There doesn't seem to be a need for 'laws' in such a case.  Those who made the declaration were wrong - either they made a mistake, or the AAN Guidelines are insufficiently exact.  I'd go for the latter, if only for the reason that most definitions relying on measurement  of some sort (and that means virtually any definition using human perception or measurement of a biological characteristic!) have an area of vagueness. I mean 'vagueness' in the philosophical way - where you cannot make a distinction between two terms except by some purely arbitrary 'plumping' for a number or measureable means.  And that arbitrariness means that in some cases, at some time, you will be wrong.  The simple example is the Sorites paradox.  You have a heap of sand: take away one grain, is it still a heap? yes.  Take another, is it still a heap? yes, etc, etc.   Where does it stop being a heap?Huh?   When does Zack Dunlap stop being 'alive'? Somewhere deep down in his brain was a circuit that could react and fire up his whole being.  And nobody could find it, because the tests just weren't precise enough, detailed enough, appropriate enough.  Doesn't surprise me, I know we don't understand the brain that well.... yet.

Quote
That's OK, I struggle to see how those depending on science for material views with regards to something they claim is in the perview of materialism (the brain) are content that they have absolutely nothing to offer the family of someone in PVS or Coma.....what hope do you have as someone driven by science, logic and reasoning when those trained in the science of nuerobiology say "There is no brain activity.....you can sign the organ donation authorization right here...?"

The motives of those who design and make the tests and make the declarations are of course only speculation and not really part of the discussion (are they?).  All I can say is that if I were Zack's doctor before his marvellous recovery, I would have felt powerless facing the parents.  And I am sure any normal human would have empathised and been immensely saddened.  But that doesn't alter he fact that following all established procedures, to the current best of our technology, Zack was dead.  The only thing I could offer them would be a hope that somewhere something was wrong, but the probabilities were very, very low.  And after the marvel of his recovery, I would have been as delighted and amazed as them.   

But let's get some things in perspective.   There are few enough 'back-from-the-dead' cases, but are they ALL, in every land, to be associated with some religious faith in the loved ones?  How many Chinese or Russian dead arise?  How can you make a connection between the prayers of Zack's parents and his recovery but not in the cases of other hopeful non-religious loved ones?.

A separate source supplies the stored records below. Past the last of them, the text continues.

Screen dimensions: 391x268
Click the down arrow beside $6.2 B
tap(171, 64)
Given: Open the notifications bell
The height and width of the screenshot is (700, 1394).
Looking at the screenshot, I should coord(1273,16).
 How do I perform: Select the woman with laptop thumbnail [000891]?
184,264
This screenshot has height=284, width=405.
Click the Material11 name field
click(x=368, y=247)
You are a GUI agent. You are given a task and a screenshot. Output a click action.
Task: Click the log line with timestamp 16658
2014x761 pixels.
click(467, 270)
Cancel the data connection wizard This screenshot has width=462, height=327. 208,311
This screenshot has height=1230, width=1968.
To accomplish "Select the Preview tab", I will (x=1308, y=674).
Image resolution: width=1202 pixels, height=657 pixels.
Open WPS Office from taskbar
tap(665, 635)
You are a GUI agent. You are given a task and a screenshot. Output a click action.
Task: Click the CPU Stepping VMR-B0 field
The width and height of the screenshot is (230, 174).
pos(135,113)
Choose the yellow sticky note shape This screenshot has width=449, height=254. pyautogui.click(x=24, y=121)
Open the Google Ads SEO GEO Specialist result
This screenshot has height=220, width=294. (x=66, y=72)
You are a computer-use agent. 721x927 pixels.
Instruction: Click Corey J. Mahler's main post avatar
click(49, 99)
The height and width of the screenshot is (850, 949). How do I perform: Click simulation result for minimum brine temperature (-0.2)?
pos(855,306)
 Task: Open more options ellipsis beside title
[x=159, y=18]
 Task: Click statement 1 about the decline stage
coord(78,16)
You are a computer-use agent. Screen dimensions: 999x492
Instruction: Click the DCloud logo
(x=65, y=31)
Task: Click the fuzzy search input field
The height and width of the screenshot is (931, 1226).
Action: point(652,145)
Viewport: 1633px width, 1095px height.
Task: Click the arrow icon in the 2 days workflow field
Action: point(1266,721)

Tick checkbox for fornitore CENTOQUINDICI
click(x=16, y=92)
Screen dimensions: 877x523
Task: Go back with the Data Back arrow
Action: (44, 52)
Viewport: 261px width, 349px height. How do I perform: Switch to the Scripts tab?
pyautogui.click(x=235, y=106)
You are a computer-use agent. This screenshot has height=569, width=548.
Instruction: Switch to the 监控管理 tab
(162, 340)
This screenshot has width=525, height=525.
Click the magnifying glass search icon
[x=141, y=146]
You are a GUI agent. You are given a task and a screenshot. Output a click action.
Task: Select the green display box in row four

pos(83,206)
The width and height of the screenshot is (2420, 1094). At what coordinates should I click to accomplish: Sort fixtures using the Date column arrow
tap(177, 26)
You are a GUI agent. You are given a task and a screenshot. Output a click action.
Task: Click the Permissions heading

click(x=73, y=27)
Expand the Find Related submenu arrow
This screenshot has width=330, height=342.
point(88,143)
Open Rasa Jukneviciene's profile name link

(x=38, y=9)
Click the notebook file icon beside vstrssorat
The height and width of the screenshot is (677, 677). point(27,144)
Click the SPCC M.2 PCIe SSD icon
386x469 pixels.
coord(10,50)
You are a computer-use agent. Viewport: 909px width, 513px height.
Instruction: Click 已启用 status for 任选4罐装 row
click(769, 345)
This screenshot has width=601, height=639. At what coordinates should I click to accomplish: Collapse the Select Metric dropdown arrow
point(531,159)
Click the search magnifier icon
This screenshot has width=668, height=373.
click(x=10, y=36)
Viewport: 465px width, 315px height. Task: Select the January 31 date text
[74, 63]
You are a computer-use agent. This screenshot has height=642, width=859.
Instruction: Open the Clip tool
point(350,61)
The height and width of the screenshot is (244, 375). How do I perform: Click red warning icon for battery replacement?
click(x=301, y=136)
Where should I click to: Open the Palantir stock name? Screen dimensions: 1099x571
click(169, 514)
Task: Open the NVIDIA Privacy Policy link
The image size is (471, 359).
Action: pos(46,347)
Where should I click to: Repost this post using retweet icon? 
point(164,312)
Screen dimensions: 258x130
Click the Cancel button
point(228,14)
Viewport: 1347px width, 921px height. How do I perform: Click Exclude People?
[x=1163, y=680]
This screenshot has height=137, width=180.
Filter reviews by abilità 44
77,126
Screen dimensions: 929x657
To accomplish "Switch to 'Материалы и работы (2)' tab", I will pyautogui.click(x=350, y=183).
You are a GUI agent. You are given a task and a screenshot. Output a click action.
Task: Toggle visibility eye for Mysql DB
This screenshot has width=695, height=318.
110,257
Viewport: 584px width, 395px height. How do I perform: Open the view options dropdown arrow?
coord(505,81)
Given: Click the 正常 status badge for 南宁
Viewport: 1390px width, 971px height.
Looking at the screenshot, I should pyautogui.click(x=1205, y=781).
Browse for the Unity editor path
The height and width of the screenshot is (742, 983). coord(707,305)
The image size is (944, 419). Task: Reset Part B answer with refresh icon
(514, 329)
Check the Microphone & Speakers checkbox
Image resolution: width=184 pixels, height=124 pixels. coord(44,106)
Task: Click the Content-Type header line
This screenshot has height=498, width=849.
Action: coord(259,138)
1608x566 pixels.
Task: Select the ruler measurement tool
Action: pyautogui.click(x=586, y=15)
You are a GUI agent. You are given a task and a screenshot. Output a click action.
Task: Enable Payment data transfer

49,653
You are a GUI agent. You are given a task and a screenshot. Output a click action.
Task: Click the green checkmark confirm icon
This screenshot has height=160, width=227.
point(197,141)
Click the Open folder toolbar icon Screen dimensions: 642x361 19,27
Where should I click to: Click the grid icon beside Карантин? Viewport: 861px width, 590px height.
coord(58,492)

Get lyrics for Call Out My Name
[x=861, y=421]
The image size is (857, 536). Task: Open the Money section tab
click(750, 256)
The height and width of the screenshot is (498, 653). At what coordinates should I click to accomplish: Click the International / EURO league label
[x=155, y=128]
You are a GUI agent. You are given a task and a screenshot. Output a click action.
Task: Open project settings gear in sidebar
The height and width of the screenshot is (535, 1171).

You also say "I think it does matter....you place science above all else and it comes up with zilch in these matters."

But, say, three centuries ago, people were dying by the thousand of hundreds of causes from which an escape was seen as 'miraculous'.  Nowadays a quick shot, or some surgery, performs these miracles as workaday activities - at which you assist.   Science does not come with zilch in these matters, it comes up with cures and technologies and life-enhancing products.  The science was shown to be deficient in the matter of diagnosing the state of Zack Dunlaps brain - and there's the apparent difference of attitude twixt thee and me.  I say that in three centuries (given continued progress as we have experienced) Zack's case would NOT be miraculous, because the diagnosis would not have been 'dead', it would be 'there is a problem at location X, that we can attempt to corrrect by procedure Y'.  But really I think you would say the same, and not 'if you pray, you may get a miracle'.


A final point.  Some years ago I was on a ship in the Arctic.  Suddenly we all saw an iceberg that was a fairy castle - Neuschwanstein, Disneyland and Gormenghast rolled into one.  It was a marvel.  But not a miracle.  The unexpected, the amazing, the fantastic can occur.